Data provided:
------------------------------------------------------------------------

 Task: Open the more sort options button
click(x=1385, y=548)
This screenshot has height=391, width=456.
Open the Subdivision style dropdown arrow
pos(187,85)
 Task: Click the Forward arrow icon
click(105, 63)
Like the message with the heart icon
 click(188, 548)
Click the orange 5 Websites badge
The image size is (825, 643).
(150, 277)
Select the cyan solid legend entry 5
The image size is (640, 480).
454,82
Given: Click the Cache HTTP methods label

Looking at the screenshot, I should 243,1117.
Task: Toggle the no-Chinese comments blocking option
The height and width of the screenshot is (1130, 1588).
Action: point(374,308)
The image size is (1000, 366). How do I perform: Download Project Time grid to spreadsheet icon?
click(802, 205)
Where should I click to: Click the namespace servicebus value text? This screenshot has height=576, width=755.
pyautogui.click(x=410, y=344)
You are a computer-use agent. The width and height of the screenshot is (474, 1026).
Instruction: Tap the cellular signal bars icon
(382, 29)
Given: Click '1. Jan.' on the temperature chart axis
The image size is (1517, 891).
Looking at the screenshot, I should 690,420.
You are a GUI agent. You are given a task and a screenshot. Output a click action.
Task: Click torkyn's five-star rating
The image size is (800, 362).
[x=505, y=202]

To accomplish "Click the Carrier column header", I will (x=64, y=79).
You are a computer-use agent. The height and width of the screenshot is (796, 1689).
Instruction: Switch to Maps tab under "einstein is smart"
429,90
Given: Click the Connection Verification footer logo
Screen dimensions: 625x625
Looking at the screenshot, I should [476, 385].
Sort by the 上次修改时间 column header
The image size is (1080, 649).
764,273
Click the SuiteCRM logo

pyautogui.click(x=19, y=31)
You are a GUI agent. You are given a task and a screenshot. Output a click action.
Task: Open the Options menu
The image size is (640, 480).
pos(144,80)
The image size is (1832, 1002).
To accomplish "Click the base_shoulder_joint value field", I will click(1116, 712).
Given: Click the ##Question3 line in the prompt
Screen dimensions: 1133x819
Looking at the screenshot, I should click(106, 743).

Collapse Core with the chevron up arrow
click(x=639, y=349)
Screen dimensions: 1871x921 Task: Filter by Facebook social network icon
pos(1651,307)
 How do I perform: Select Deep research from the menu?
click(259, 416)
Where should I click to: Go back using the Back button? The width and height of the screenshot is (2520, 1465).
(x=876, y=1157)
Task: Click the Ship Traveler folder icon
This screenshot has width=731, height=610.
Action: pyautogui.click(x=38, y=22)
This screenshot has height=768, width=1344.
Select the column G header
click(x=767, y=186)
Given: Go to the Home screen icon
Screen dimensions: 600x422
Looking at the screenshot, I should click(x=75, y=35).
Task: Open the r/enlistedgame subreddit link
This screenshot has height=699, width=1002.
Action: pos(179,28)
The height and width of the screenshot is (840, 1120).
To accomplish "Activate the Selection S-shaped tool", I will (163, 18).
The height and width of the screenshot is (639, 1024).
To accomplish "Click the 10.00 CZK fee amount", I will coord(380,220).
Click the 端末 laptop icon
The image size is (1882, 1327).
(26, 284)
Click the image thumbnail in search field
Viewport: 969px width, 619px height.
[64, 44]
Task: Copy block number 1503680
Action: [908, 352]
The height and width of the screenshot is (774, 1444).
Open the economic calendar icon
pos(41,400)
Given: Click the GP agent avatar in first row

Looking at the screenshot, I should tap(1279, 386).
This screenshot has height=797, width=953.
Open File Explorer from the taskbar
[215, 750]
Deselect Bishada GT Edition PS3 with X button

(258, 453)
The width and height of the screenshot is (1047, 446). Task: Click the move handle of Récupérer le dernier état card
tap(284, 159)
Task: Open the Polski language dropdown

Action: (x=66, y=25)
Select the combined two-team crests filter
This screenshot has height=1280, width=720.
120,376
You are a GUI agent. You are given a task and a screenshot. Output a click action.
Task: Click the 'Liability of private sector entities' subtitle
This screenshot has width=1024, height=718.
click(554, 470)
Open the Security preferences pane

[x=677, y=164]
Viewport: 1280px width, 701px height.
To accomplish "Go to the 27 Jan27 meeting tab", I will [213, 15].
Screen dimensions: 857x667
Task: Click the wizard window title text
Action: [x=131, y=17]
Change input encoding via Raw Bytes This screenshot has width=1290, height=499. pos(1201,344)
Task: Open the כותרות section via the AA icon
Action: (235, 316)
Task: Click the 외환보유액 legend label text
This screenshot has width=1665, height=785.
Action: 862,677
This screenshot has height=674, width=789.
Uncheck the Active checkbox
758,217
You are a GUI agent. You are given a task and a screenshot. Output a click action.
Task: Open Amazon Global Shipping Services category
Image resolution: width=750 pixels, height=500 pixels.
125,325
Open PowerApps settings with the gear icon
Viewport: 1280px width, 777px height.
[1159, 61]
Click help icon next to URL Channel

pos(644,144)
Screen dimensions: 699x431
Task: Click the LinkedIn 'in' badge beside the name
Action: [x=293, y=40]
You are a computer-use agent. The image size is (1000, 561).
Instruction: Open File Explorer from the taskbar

------------------------------------------------------------------------

Check every line of the entries for the string "computer". Give only the number of lines that hold it.

Reply: 3